:: Work required ::
Each line from the one with "Where should I" through the final line of the entries below must be printed exactly, and the pictures must not be.

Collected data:
● ● ● ● ● ● ●
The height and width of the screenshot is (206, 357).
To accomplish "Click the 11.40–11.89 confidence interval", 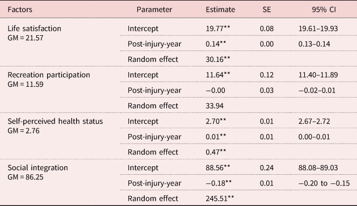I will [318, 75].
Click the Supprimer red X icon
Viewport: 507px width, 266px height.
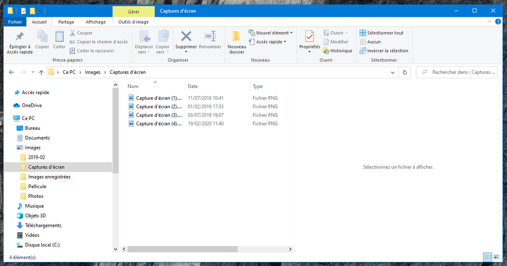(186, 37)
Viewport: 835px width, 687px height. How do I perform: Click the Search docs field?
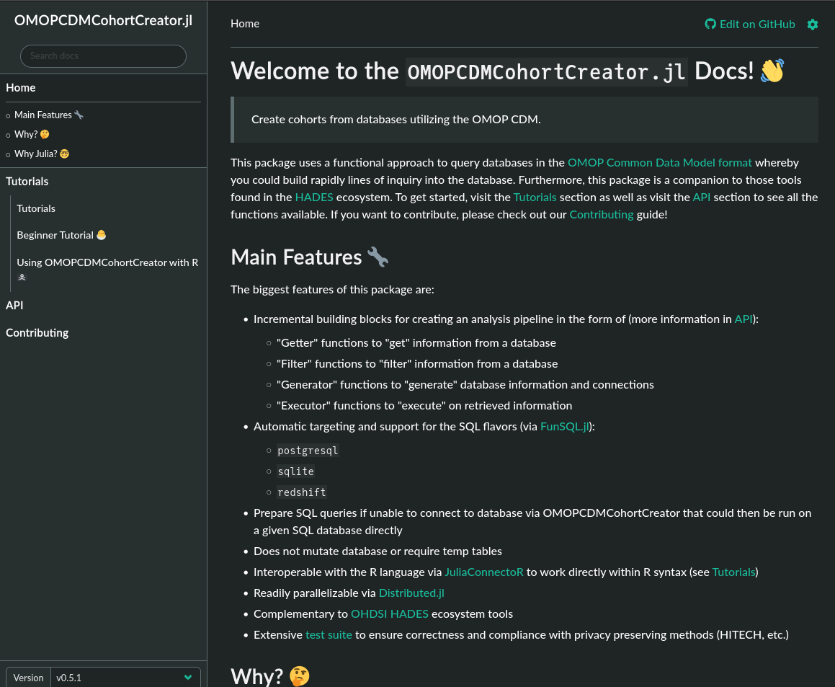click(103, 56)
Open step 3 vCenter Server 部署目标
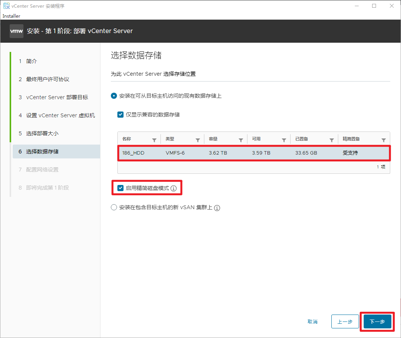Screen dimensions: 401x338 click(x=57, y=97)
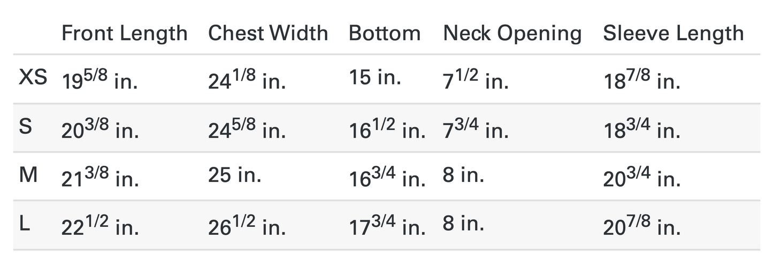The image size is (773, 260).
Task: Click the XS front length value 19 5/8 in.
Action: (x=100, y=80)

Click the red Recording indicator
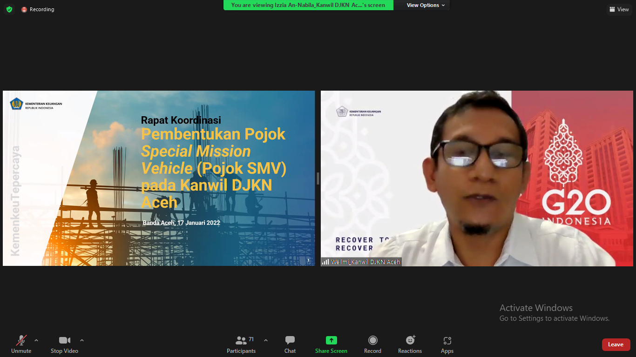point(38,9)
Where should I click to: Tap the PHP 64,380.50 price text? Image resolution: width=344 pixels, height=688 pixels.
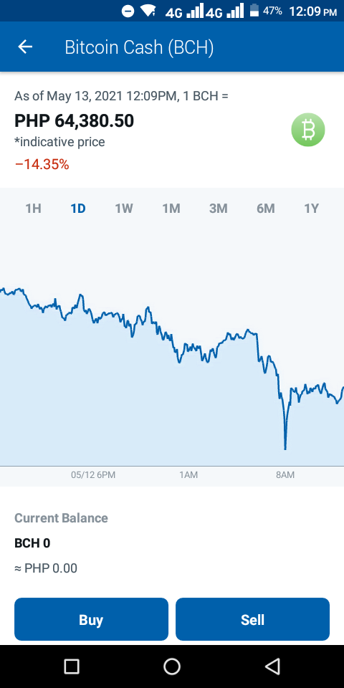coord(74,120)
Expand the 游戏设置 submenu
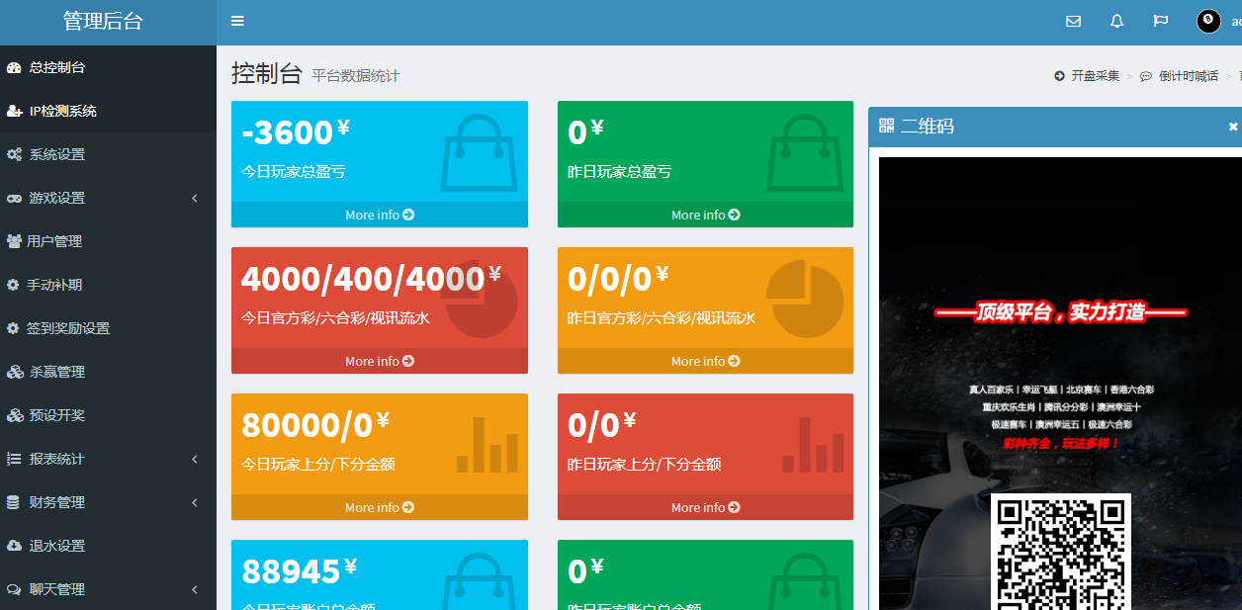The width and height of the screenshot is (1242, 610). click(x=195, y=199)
● ● ● ● ● ● ●
:: Exercise answer ::
Where should I click to: Tap the PHP 64,380.50 price text? Image resolution: width=344 pixels, height=688 pixels.
coord(74,120)
Expand the 游戏设置 submenu
The width and height of the screenshot is (1242, 610). click(x=195, y=199)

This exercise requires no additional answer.